21.08.2017 - 17:44 Uhr
TrabitzOberpfalz

Wilder Westen in Feilersdorf Bürgermeisterin am Marterpfahl

"Komm, hol das Lasso raus, wir spielen Cowboy und Indianer ..." Ein kleines Dorf aus Tipis entstand in den Ferien in Feilersdorf - mit allem, was zum Leben eines Apachen dazu gehört.

Das Bullenreiten sorgte bei den Kindern für große Gaudi. Bilder: idu (2)
von Redaktion OnetzProfil

Pferdekutschen, eine Mine mit Goldnuggets und ein Cowboy-Salon: Wie im Wilden Westen fühlten sich die Kinder in Feilersdorf.
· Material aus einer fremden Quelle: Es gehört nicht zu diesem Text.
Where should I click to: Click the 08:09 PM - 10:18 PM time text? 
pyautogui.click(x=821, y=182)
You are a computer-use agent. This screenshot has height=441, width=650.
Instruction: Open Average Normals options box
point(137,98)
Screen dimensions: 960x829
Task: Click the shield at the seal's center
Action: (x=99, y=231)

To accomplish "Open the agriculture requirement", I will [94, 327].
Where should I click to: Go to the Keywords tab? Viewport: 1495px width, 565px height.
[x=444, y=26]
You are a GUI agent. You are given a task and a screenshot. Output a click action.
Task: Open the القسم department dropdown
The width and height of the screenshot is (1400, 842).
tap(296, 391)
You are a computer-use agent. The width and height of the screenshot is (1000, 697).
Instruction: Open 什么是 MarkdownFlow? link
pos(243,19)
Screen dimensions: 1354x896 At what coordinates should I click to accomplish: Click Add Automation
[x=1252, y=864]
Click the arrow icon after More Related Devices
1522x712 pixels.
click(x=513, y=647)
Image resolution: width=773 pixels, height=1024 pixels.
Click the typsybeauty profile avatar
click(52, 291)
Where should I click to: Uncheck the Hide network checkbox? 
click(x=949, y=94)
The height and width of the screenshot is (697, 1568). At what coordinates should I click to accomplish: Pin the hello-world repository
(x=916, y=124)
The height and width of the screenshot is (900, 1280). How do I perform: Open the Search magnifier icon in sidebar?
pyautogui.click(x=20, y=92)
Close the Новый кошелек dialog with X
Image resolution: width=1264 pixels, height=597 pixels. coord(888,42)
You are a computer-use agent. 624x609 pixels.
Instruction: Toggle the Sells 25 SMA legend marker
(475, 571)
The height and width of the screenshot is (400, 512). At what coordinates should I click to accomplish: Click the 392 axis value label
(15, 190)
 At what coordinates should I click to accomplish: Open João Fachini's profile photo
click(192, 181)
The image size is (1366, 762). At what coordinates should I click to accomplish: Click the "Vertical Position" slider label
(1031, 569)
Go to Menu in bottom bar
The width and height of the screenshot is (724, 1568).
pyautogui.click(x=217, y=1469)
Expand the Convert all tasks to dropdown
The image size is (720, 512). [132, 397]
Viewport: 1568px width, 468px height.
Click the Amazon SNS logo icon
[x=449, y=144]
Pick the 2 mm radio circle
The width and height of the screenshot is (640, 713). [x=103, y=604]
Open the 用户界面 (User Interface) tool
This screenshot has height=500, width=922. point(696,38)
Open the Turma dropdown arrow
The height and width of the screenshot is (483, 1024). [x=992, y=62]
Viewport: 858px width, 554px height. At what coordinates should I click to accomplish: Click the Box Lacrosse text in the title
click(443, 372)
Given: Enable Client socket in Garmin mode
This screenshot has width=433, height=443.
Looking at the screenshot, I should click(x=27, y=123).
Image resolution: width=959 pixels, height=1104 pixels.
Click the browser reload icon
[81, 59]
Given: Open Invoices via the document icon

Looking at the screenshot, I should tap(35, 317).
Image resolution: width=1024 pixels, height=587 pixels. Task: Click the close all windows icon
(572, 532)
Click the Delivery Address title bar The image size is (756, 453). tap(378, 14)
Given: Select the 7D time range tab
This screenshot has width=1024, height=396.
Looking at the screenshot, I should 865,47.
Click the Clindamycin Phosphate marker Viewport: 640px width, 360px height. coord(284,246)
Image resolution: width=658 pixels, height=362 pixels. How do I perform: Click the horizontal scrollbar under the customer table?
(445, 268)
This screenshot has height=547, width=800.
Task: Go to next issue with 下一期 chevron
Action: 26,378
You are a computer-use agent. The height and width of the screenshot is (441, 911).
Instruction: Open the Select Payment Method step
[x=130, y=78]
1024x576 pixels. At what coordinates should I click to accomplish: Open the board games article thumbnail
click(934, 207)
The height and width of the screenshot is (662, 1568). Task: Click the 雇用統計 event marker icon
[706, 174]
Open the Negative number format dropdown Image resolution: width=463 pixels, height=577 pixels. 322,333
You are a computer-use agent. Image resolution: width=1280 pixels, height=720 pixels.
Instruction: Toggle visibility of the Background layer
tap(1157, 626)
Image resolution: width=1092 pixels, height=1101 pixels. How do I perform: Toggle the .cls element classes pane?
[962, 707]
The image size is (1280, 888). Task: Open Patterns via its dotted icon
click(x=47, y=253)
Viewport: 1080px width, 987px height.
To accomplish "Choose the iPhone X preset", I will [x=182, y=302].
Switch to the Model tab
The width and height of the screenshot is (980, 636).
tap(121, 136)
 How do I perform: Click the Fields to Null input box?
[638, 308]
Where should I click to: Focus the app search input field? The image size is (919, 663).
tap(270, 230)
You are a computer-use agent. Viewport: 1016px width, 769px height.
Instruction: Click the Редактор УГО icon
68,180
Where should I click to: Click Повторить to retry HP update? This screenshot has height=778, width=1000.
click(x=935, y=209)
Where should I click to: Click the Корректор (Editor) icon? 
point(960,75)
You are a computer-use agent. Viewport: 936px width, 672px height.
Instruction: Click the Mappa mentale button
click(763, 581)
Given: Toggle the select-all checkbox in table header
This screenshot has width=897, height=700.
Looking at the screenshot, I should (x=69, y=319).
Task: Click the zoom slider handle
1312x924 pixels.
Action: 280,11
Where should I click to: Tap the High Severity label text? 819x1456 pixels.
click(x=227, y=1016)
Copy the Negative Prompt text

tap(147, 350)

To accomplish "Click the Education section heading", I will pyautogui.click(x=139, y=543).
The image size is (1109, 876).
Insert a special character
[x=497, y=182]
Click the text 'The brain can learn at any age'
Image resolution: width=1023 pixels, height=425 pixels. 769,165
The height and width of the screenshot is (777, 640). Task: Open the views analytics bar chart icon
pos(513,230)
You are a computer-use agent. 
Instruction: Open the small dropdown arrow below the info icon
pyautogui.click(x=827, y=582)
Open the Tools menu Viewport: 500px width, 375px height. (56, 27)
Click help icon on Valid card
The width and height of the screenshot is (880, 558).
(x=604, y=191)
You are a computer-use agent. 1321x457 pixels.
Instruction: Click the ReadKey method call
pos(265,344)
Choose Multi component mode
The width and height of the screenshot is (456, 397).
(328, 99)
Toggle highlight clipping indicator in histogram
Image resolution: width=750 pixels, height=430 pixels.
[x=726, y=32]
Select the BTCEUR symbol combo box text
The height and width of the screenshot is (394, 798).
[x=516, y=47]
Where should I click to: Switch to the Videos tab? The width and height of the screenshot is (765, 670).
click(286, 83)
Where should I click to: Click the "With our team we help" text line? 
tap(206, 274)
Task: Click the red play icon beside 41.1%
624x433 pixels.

Mit einer alten Feuerwehrspitze konnten die Mädchen und Buben Treffsicherheit beweisen und auf einen Hut schießen. Die Hüpfburg war ebenfalls ständig umlagert. In den Tipis konnten sich die Kleinen schminken lassen, auf Stelzen um den Platz laufen, Dosen werfen oder einfach nur zu gucken. Im Ziegelofen wurde Stockbrot gebacken, und es gab Würstchen vom Grill.

Das große Zelt belagerten die Eltern und wachten über das Geschehen. Nicht jeder hielt es dort lange aus, so mancher Junggebliebener machte einfach mit. Da wurde mit den Kindern Pfeil und Bogen ausprobiert und auf dem Bullen geritten. Am Nachmittag zogen Pferde eine Kutsche ums Dorf.

Einen "Überfall" gab es auch. Die Stadträte nahmen Bürgermeisterin Carmen Pepiuk fest und banden sie an den Marterpfahl. Eine Auslöse konnte sich keiner leisten. Die einzige Chance, aus der Misere wieder rauszukommen, war auf dem Bullen zu reiten. Das tat die Bürgermeisterin dann. Dafür erntete sie viel Beifall.

Möglich hatte die tolle Veranstaltung die Feuerwehr Feilersdorf gemacht. Großzügig zeigten sich Learning Campus und die Firma Ziegler mit einer Spende.